Problem description>
Please print only the top portion of the entries below, ending with the line that contains "The image size is (295, 195).", exactly as written.

[Collected data entries]

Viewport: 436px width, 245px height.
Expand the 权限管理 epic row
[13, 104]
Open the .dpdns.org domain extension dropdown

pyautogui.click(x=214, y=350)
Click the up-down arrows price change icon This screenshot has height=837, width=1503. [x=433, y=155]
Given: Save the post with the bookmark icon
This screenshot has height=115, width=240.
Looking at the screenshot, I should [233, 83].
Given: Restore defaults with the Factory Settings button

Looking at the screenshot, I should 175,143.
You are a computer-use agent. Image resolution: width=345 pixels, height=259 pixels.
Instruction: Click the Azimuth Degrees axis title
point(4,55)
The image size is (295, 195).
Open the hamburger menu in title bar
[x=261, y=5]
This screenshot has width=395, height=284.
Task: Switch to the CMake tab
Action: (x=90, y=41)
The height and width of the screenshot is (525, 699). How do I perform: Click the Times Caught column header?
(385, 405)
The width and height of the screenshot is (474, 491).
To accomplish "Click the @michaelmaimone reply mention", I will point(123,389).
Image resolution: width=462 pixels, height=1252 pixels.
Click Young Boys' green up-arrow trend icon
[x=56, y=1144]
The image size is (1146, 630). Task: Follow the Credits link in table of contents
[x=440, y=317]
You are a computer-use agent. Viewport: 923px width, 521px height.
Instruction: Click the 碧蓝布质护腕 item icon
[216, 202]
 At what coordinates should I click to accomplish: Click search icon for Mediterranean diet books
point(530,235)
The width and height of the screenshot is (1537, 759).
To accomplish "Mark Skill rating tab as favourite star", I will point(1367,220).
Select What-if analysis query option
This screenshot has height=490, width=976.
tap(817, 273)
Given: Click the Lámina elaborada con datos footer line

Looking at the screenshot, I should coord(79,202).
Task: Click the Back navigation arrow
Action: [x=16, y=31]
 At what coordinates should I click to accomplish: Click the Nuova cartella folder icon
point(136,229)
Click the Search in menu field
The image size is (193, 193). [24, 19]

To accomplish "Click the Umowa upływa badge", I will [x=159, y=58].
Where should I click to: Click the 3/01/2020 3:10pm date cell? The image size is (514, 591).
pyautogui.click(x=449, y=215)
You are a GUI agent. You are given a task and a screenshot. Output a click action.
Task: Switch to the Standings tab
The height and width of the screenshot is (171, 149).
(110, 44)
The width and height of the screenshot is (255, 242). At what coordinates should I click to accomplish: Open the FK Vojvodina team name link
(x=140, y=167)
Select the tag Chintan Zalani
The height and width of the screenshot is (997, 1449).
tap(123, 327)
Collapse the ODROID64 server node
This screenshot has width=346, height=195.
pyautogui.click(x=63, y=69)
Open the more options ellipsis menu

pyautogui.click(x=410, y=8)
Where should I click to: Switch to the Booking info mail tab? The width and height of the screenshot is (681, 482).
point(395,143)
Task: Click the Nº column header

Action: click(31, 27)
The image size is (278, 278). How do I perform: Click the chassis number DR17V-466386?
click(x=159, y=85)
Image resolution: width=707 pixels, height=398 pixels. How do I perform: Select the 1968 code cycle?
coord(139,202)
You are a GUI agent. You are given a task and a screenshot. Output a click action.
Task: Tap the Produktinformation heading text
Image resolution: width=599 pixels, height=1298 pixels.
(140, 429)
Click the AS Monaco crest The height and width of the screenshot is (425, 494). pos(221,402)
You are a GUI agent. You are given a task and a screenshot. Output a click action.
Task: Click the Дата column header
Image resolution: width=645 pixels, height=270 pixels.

Written answer>
Viewport: 436px width, 245px height.
Expand the 权限管理 epic row
[13, 104]
Open the .dpdns.org domain extension dropdown

pyautogui.click(x=214, y=350)
Click the up-down arrows price change icon This screenshot has height=837, width=1503. [x=433, y=155]
Given: Save the post with the bookmark icon
This screenshot has height=115, width=240.
Looking at the screenshot, I should [233, 83].
Given: Restore defaults with the Factory Settings button

Looking at the screenshot, I should 175,143.
You are a computer-use agent. Image resolution: width=345 pixels, height=259 pixels.
Instruction: Click the Azimuth Degrees axis title
point(4,55)
The image size is (295, 195).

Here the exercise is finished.